Caledonian Lane is a street in Melbourne.  It is a short, quiet and narrow (4 metre wide) open laneway, running between Little Bourke Street and Lonsdale Street in the central business district of Melbourne.

Caledonian Lane is most notable as the former home to the St Jerome's Laneway Festival.  It is also notable due to controversial developments in 2009 involving the redevelopment of the Post Office precinct and Department Store precinct also involving the shutting down of both St Jerome's and the festival.

A consortium involving Myer and Colonial First State applied for exemption from the City of Melbourne Heritage Overlay to widen the lane by 4 metres to improve access for delivery trucks and in the process demolish the Art Deco Lonsdale House in 2009. Permission was granted by both the City of Melbourne and the State planning minister Justin Madden MP on 24 July 2009 under controversial circumstances. In response to the demolition for the sake of lane widening, a preservation group called Save Lonsdale House formed in late 2009.
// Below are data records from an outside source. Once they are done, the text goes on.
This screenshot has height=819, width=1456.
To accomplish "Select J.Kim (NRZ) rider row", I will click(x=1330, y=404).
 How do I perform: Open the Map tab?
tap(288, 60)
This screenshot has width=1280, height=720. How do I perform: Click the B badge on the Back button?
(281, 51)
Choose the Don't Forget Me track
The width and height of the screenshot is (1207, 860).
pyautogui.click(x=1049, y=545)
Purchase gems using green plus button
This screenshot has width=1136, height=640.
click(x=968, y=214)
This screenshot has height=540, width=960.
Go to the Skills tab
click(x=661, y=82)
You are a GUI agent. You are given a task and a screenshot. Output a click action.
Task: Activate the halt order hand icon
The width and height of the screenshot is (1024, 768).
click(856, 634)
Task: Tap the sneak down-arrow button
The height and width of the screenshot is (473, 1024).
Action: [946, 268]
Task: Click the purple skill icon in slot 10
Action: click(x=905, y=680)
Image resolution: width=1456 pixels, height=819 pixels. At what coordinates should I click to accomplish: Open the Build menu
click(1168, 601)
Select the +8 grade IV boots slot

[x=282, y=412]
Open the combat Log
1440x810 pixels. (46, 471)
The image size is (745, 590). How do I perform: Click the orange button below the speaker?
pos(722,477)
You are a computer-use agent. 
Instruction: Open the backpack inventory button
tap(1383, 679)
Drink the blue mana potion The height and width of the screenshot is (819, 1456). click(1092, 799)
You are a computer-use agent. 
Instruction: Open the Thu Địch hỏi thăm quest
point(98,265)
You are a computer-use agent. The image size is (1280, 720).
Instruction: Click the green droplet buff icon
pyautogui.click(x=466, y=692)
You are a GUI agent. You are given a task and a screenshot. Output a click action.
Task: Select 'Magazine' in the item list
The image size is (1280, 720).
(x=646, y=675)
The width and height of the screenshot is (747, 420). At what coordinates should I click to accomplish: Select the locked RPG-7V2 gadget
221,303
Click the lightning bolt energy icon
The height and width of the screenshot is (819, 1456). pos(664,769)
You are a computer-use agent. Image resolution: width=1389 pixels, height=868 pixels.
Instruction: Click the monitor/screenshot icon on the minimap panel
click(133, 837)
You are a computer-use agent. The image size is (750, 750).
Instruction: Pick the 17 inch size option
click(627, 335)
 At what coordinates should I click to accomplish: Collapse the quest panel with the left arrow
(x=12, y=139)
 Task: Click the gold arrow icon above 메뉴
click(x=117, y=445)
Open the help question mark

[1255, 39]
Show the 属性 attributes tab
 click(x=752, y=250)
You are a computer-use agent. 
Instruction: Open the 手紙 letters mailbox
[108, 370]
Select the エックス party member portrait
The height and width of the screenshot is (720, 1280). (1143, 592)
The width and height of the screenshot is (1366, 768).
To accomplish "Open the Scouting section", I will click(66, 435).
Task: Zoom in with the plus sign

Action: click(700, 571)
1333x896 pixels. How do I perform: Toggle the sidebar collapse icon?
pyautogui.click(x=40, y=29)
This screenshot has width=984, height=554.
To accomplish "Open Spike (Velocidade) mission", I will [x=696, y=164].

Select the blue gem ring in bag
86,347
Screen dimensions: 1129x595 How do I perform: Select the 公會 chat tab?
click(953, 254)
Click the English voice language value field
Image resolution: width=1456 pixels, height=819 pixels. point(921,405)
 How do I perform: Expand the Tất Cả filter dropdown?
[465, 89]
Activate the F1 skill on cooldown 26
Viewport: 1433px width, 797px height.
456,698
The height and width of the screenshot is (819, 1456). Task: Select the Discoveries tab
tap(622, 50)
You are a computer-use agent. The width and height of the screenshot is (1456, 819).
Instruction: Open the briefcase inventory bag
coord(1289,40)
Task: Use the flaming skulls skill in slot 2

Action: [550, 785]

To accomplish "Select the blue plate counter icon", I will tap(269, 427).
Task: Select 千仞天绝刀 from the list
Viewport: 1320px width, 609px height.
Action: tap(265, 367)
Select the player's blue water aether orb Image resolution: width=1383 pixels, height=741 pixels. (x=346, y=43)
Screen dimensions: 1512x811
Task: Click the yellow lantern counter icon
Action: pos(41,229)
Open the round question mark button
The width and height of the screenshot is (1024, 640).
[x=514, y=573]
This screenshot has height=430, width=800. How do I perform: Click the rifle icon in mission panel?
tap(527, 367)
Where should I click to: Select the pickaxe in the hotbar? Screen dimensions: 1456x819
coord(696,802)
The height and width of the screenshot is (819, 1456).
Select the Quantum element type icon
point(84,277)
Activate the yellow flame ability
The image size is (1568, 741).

Until 2004, Caledonian Lane was home to a number of small independent store owners, however the buildings were sold under vacant possession in 2007.

The lane is bitumen with a small strip blue stone cobbled gutter, has street lighting attached to Lonsdale House and is by both pedestrian and vehicular traffic, mainly delivery trucks.  Caledonian Lane forms a vista toward both Loudon Place to the south and Drewery Lane to the north, both are almost directly opposite.